***** DATA TO EXAMINE *****

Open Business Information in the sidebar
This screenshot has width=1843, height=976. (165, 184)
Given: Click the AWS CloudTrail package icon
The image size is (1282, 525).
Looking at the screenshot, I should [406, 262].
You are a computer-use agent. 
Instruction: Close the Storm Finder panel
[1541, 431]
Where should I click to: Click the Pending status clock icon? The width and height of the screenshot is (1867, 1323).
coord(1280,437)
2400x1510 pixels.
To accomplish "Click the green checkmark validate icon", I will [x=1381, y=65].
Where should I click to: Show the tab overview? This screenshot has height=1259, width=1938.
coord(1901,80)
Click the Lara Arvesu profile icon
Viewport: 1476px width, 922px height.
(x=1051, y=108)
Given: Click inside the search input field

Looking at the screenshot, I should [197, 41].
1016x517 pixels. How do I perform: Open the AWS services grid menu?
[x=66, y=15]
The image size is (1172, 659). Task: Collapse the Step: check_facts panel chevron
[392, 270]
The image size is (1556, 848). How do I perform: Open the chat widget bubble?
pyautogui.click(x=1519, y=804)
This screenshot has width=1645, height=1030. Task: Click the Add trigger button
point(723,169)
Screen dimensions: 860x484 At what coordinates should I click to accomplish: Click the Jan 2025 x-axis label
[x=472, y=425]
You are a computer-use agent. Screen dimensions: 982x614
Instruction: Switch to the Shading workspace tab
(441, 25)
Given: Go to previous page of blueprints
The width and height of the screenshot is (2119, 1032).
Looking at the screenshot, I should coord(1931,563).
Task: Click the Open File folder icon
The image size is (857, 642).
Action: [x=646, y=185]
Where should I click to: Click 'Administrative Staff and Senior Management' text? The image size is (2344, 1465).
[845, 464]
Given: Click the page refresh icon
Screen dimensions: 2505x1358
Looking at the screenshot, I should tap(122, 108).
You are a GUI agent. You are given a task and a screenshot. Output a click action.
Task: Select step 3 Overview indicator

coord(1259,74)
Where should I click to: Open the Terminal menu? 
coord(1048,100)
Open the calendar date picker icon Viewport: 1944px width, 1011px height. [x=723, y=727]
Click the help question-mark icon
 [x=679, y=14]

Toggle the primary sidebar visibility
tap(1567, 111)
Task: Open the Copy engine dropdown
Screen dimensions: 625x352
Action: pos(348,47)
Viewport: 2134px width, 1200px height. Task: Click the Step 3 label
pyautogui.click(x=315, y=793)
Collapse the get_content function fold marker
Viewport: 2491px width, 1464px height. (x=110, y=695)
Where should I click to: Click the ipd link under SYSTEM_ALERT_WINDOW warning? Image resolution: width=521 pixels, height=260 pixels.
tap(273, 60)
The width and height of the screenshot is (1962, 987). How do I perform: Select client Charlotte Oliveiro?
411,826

*****

#### TASK:
All of the data should be retyped exactly.

#### FINISHED EXERCISE:
Open Business Information in the sidebar
This screenshot has width=1843, height=976. (165, 184)
Given: Click the AWS CloudTrail package icon
The image size is (1282, 525).
Looking at the screenshot, I should [406, 262].
You are a computer-use agent. 
Instruction: Close the Storm Finder panel
[1541, 431]
Where should I click to: Click the Pending status clock icon? The width and height of the screenshot is (1867, 1323).
coord(1280,437)
2400x1510 pixels.
To accomplish "Click the green checkmark validate icon", I will [x=1381, y=65].
Where should I click to: Show the tab overview? This screenshot has height=1259, width=1938.
coord(1901,80)
Click the Lara Arvesu profile icon
Viewport: 1476px width, 922px height.
(x=1051, y=108)
Given: Click inside the search input field

Looking at the screenshot, I should [197, 41].
1016x517 pixels. How do I perform: Open the AWS services grid menu?
[x=66, y=15]
The image size is (1172, 659). Task: Collapse the Step: check_facts panel chevron
[392, 270]
The image size is (1556, 848). How do I perform: Open the chat widget bubble?
pyautogui.click(x=1519, y=804)
This screenshot has width=1645, height=1030. Task: Click the Add trigger button
point(723,169)
Screen dimensions: 860x484 At what coordinates should I click to accomplish: Click the Jan 2025 x-axis label
[x=472, y=425]
You are a computer-use agent. Screen dimensions: 982x614
Instruction: Switch to the Shading workspace tab
(441, 25)
Given: Go to previous page of blueprints
The width and height of the screenshot is (2119, 1032).
Looking at the screenshot, I should coord(1931,563).
Task: Click the Open File folder icon
The image size is (857, 642).
Action: [x=646, y=185]
Where should I click to: Click 'Administrative Staff and Senior Management' text? The image size is (2344, 1465).
[845, 464]
Given: Click the page refresh icon
Screen dimensions: 2505x1358
Looking at the screenshot, I should tap(122, 108).
You are a GUI agent. You are given a task and a screenshot. Output a click action.
Task: Select step 3 Overview indicator

coord(1259,74)
Where should I click to: Open the Terminal menu? 
coord(1048,100)
Open the calendar date picker icon Viewport: 1944px width, 1011px height. [x=723, y=727]
Click the help question-mark icon
 [x=679, y=14]

Toggle the primary sidebar visibility
tap(1567, 111)
Task: Open the Copy engine dropdown
Screen dimensions: 625x352
Action: pos(348,47)
Viewport: 2134px width, 1200px height. Task: Click the Step 3 label
pyautogui.click(x=315, y=793)
Collapse the get_content function fold marker
Viewport: 2491px width, 1464px height. (x=110, y=695)
Where should I click to: Click the ipd link under SYSTEM_ALERT_WINDOW warning? Image resolution: width=521 pixels, height=260 pixels.
tap(273, 60)
The width and height of the screenshot is (1962, 987). How do I perform: Select client Charlotte Oliveiro?
411,826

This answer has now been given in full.